Not that the incident was bereft of problematic responses. From all quarters it’s easy for people to point at Stoya’s profession and assume that her right to consent was flawed in the first place. But what the industry has given Stoya is something that we consistently fail to give rape victims every day: credulity, or the state of willingness to believe something in the absence of reasonable proof or knowledge. So often rape victims are assumed to be lying or exaggerating, despite the fact that (as pointed out by Megan McArdle in a 2014 article for The Manila Standard) the incidence of false reports of rape is unknowable at present. Whatever happens, whether you are the family member or healthcare professional or policeman or social worker in charge of a rape victim, that initial credulity is key: Without it there can be no confidence or trust. Without it there can be no steps toward recovery. Without its expectation, victims fear to come forward.
I have no idea now whatever happened to my incredulous intern John, or to the rape victim he handled.

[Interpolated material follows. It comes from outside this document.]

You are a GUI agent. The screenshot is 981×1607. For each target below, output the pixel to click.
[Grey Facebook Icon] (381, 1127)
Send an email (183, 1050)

I often wish I could find him and explain what I couldn’t say before as his lowly clerk: Maybe she had been drugged; maybe she had been in a state of shock. I wish I could tell him that as a doctor and as a human being, he had the responsibility to treat her confidence as a precious thing, and to treat her safety and recovery as a priority. More than anything I wish I could say to that faceless woman in my memory—faceless as so many other silent victims of rape in the Philippines—what I, and an entire industry of professionals, say publicly to Stoya now: I believe you.